=== REQUIRED WORK ===
Begin with the first line of the entries below. Copy each line exactly, stopping after the one that contains "[Click to request an edit] (947, 165)".

Stored items:
------------------------

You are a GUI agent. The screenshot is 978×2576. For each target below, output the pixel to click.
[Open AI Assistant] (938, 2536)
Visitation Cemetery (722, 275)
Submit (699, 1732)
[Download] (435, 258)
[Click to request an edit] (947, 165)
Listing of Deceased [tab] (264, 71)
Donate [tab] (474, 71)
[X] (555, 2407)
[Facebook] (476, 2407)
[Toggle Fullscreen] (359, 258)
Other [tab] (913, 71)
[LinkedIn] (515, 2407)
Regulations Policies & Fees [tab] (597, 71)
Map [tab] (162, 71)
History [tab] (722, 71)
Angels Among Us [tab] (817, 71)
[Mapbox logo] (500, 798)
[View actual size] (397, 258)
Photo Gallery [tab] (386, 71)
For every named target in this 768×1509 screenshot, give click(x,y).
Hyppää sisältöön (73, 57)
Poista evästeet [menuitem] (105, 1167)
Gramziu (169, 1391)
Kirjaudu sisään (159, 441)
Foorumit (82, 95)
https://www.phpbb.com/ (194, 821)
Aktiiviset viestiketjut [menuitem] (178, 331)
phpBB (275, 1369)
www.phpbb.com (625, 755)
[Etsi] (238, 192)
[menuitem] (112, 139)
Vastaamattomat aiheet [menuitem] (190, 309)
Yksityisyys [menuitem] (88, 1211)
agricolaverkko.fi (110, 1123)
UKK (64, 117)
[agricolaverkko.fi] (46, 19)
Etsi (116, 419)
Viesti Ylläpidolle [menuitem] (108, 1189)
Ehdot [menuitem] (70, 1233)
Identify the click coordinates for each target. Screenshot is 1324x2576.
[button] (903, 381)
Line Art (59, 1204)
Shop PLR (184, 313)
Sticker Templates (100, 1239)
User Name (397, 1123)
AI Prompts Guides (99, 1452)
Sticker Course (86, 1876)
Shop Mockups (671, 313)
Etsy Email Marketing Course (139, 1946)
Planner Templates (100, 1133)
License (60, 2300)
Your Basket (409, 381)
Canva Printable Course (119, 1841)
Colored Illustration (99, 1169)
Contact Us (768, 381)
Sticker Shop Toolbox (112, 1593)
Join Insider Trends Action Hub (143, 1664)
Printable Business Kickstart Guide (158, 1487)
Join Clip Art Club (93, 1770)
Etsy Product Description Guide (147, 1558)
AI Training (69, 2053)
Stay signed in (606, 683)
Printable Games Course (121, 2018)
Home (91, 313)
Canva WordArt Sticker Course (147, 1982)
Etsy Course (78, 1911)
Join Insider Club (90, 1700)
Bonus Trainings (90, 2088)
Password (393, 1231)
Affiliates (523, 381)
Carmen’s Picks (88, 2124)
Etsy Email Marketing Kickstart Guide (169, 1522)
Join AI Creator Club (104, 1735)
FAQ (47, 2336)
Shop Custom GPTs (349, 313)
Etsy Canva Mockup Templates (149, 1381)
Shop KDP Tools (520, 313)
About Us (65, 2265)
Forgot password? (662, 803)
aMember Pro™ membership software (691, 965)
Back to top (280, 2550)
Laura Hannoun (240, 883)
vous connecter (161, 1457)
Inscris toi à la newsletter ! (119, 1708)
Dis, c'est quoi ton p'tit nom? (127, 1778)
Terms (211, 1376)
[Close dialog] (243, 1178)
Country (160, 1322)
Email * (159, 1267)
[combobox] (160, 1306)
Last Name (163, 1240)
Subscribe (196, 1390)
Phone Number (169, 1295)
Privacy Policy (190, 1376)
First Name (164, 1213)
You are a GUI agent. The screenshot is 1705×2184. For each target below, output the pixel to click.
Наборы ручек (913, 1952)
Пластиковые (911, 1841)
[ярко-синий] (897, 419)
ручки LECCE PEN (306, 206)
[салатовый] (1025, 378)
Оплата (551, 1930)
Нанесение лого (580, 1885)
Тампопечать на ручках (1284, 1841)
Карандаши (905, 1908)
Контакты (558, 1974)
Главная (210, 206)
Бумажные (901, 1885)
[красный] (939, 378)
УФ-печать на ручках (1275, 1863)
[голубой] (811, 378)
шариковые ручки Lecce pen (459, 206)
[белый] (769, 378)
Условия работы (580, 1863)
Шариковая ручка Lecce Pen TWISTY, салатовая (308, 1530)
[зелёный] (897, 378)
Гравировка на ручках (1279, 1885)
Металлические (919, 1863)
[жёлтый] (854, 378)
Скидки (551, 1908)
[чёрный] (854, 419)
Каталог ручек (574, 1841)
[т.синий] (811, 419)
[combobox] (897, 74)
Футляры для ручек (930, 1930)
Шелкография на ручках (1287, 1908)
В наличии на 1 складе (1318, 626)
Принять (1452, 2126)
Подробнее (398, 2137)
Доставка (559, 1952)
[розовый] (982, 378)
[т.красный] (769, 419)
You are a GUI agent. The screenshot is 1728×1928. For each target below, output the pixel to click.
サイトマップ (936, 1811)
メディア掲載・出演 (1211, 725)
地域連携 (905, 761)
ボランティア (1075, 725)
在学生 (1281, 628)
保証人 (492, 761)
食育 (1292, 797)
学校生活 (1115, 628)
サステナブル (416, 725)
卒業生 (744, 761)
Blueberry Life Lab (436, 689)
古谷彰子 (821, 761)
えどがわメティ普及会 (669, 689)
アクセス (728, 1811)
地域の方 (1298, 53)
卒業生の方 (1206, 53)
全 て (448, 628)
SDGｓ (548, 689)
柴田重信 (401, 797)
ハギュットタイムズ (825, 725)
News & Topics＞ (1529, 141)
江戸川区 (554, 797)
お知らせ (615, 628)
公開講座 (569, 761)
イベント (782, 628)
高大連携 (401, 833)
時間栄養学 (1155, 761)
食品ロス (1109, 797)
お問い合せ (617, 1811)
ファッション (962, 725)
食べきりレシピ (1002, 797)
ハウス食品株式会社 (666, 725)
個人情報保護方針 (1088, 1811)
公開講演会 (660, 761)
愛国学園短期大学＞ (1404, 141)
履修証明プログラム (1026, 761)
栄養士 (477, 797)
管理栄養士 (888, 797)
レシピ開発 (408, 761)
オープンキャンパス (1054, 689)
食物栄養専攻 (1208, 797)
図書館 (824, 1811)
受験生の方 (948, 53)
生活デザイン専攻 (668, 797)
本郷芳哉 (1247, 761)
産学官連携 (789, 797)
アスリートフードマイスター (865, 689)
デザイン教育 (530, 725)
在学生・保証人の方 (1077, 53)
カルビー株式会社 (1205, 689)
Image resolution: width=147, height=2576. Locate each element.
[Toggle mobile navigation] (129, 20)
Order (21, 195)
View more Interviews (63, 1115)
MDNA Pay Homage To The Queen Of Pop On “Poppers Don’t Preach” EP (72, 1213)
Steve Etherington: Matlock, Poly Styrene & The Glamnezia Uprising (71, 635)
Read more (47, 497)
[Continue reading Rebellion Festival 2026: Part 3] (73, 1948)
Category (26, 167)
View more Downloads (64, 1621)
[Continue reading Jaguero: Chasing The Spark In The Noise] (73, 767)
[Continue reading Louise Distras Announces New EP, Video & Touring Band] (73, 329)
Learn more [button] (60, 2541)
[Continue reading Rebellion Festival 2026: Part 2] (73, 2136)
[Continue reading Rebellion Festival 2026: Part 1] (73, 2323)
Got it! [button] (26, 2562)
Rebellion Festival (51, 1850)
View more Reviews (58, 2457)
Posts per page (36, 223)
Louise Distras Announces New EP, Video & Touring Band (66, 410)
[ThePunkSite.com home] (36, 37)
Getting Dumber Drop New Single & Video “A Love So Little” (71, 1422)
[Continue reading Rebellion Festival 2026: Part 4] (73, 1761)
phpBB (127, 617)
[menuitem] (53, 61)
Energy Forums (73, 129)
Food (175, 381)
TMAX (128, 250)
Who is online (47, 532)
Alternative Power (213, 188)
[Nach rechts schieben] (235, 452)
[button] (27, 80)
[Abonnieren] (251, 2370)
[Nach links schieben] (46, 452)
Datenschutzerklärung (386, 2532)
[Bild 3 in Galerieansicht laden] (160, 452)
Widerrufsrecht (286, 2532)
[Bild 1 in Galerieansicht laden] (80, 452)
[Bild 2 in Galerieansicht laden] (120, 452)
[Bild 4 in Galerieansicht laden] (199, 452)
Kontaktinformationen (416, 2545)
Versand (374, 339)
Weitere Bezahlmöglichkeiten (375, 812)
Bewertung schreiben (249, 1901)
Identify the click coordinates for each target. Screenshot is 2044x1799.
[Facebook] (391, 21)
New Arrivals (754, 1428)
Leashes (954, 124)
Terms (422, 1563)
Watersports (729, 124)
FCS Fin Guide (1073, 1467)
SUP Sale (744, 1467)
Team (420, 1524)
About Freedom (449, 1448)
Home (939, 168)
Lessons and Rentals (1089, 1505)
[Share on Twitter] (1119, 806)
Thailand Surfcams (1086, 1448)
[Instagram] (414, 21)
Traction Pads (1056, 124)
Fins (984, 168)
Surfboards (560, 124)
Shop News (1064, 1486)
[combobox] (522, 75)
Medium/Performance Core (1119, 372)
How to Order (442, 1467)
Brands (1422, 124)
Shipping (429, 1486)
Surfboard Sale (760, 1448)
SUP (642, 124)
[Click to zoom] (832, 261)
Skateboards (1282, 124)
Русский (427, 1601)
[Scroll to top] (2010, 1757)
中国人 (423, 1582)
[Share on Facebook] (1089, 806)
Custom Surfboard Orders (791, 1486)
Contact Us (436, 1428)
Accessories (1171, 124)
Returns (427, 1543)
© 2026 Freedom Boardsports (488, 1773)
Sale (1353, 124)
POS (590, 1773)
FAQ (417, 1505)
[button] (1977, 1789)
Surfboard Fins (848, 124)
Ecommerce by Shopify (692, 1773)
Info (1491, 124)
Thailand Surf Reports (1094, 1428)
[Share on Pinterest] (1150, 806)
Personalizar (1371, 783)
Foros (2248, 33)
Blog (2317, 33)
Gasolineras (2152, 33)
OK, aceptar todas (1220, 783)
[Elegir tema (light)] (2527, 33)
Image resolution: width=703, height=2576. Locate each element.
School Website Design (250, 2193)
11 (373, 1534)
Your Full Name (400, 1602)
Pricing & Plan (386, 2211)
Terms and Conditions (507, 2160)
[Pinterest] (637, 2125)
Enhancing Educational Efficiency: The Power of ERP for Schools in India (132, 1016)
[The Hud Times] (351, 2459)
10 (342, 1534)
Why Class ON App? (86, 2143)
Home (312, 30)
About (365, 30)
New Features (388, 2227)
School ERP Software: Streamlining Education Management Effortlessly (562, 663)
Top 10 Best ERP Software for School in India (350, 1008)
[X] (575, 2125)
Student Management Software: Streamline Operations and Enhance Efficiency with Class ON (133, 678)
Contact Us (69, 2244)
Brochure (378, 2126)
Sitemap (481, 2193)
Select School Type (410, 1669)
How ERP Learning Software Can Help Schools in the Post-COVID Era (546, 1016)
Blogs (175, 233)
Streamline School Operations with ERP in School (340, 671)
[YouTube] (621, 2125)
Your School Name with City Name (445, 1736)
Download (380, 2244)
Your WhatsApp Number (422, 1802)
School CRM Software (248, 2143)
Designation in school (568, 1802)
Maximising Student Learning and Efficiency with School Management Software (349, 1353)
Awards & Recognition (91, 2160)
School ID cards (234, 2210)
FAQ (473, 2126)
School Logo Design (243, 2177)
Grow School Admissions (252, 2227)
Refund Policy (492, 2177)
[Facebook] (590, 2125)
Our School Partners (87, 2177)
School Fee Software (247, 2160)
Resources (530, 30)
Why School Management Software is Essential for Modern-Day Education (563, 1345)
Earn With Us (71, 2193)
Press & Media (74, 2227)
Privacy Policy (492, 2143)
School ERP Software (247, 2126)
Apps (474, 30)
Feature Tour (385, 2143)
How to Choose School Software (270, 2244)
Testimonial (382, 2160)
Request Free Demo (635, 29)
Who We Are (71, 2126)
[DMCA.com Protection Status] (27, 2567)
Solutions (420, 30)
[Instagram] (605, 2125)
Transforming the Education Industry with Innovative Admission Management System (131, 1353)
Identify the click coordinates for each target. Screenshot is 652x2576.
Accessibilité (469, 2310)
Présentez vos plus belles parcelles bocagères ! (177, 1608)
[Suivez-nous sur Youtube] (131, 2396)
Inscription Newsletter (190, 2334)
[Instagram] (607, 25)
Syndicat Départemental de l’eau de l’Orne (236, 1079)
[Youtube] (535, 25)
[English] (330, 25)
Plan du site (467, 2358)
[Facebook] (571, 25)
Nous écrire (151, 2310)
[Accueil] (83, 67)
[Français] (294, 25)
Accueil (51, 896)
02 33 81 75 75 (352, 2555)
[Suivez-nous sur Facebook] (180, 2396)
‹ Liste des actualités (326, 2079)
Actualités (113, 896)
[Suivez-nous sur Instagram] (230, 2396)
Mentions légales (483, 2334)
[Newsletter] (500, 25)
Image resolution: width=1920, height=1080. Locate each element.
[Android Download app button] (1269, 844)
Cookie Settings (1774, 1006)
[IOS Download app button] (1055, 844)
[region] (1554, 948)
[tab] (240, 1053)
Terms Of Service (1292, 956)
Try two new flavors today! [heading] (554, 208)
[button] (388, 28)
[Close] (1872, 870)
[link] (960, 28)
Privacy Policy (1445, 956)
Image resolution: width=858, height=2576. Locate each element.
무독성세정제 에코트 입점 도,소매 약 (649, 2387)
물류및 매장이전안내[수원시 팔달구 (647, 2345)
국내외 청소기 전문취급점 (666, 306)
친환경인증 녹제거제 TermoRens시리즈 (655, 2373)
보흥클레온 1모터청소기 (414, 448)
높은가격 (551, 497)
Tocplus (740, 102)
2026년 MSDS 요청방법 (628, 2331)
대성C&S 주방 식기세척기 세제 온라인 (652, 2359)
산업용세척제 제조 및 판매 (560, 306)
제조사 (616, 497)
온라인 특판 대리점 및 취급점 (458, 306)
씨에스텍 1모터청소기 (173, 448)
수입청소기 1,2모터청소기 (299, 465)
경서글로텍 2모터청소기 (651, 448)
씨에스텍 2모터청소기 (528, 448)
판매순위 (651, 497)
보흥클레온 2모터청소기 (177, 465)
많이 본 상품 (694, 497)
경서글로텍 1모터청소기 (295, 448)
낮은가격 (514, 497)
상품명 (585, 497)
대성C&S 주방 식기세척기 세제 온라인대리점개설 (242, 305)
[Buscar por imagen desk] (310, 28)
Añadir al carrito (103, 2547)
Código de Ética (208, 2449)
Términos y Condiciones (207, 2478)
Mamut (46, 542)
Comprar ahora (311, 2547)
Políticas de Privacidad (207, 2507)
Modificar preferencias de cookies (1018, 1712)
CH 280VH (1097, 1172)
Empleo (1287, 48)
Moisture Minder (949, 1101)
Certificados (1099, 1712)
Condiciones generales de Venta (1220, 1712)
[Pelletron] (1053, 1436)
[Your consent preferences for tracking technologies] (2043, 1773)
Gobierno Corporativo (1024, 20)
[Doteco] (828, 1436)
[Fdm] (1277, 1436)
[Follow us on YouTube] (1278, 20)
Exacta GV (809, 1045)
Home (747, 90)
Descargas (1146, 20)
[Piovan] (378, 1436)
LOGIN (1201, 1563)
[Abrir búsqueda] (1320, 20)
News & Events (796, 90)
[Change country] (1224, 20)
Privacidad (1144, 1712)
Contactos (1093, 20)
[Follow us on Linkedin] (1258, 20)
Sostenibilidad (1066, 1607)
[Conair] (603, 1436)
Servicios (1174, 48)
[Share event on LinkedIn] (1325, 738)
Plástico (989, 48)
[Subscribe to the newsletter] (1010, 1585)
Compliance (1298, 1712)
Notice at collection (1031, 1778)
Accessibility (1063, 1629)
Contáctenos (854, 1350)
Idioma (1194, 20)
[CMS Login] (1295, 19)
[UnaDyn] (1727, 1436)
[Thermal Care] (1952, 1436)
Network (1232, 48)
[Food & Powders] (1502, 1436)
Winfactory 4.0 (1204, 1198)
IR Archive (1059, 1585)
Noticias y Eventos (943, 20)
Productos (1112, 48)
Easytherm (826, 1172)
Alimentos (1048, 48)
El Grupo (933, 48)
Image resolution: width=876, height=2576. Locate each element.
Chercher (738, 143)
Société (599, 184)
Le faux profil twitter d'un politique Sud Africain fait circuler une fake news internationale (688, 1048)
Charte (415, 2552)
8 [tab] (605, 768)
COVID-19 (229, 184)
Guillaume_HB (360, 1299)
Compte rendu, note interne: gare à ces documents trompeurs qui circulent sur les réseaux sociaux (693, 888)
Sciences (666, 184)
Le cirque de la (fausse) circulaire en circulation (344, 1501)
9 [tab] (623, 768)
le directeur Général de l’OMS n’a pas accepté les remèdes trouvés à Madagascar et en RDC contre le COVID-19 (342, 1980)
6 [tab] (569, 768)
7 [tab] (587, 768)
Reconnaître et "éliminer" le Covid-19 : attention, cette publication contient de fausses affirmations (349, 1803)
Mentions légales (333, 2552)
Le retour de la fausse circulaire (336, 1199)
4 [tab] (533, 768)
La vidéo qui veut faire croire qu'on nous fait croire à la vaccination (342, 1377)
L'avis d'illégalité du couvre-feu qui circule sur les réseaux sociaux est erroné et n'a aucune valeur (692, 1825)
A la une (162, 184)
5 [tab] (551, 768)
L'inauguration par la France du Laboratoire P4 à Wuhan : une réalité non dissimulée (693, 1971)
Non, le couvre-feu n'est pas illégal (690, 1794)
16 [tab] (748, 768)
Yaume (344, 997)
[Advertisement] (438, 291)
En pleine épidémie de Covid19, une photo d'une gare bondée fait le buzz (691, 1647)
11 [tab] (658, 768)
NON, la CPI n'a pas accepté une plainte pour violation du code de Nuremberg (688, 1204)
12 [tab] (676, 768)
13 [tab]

------------------------

=== ANSWER FOR THIS EXERCISE ===
You are a GUI agent. The screenshot is 978×2576. For each target below, output the pixel to click.
[Open AI Assistant] (938, 2536)
Visitation Cemetery (722, 275)
Submit (699, 1732)
[Download] (435, 258)
[Click to request an edit] (947, 165)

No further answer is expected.